De tous bords politiques, les avis sont unanimes : l’investissement verbal du président de la République doit être l’occasion de déclencher celui en espèces sonnantes et trébuchantes qui fait défaut pour concrétiser des dossiers souvent bien avancés sur le papier. « Notre projet de RER approche le milliard d’euros [dont 590 millions d’euros pour les infrastructures, NDLR]. Si un financement conséquent de l’Etat est acquis, on pourra avancer », souligne le président de la Métropole de Bordeaux, Alain Anziani.

Un RER métropolitain concret, Strasbourg l’instaure avec la région Grand Est dès le 11 décembre prochain, en faisant circuler 120 trains quotidiens supplémentaires chaque jour vers le centre-ville, un bond en avant permis par la construction, pour 110 millions d’euros, d’une quatrième voie ferrée au nord de l’agglomération. « Mais pour aller au bout du process, il manque plusieurs centaines de millions d’euros et nous ne pourrons pas faire seules, nous collectivités », relève Alain Jund.

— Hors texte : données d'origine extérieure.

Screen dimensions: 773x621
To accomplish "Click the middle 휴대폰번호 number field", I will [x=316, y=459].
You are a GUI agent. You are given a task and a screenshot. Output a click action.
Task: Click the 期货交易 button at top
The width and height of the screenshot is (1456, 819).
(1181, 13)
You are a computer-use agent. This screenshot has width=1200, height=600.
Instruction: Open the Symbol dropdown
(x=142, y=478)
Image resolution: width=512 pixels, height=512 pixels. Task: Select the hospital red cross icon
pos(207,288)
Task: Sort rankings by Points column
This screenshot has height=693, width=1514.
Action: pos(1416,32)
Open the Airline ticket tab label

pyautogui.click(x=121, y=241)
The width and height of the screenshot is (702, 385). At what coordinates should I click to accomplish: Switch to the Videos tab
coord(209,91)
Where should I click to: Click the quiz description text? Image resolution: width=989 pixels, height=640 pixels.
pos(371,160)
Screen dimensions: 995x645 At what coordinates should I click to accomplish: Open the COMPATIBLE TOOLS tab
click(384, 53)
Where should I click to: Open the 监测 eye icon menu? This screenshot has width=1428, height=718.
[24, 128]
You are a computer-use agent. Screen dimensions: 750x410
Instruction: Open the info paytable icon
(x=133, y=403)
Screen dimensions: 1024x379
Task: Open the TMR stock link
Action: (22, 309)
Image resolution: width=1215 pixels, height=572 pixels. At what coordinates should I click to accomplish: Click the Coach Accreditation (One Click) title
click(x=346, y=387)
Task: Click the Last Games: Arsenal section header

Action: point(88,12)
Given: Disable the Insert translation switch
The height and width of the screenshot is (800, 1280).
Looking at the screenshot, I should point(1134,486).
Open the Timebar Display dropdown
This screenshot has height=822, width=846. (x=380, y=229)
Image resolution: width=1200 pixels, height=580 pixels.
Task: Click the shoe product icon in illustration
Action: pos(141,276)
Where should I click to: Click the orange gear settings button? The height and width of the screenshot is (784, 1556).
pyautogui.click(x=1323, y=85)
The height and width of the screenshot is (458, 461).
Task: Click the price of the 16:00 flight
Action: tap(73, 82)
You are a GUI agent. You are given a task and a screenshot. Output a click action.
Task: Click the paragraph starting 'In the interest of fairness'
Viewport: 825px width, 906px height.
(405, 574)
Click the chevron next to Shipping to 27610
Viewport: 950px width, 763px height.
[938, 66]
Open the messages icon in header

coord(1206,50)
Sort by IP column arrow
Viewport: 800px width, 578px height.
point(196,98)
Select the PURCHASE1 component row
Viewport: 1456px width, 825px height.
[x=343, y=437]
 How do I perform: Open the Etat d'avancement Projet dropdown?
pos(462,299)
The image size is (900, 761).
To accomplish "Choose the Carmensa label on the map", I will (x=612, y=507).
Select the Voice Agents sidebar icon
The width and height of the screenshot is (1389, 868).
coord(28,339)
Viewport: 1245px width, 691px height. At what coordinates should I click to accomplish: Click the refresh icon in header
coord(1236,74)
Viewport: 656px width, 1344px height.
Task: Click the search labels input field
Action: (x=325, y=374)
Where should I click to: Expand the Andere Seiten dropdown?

« Une nouvelle fois, l’Etat propose… »

Les montants en jeu sont encore plus conséquents dans la métropole de Lille, où l’on s’y connaît en annonces spectaculaires : au moins 3 milliards d’euros pour relancer le projet de liaison rapide vers le bassin minier, initié en 2010, dont Emmanuel Macron a promis le financement étatique sur place à Liévin (Pas-de-Calais) en février dernier. « Son annonce de dimanche en est la suite logique, mais j’attends la réunion en préfecture du 8 décembre pour avoir plus d’informations sur ce qui nous intéresse : quid du financement ? »

La gare de Lille Flandres
La gare de Lille Flandres La gare de Lille Flandres

Nous-mêmes sommes déjà lancés dans un schéma directeur des infrastructures de transport qui prévoit 3,2 milliards d’euros d’investissements pour les réseaux de tramway et bus à haut niveau de service », soulève Damien Castelain, le président de la métropole. « Les projets existent, mais nous attendons depuis deux ans la signature du contrat de plan Etat-région. Une nouvelle fois l’Etat propose, on attend avec impatience le financement », renchérit, à la région Hauts-de-France, le vice-président Mobilités, Franck Dhersin.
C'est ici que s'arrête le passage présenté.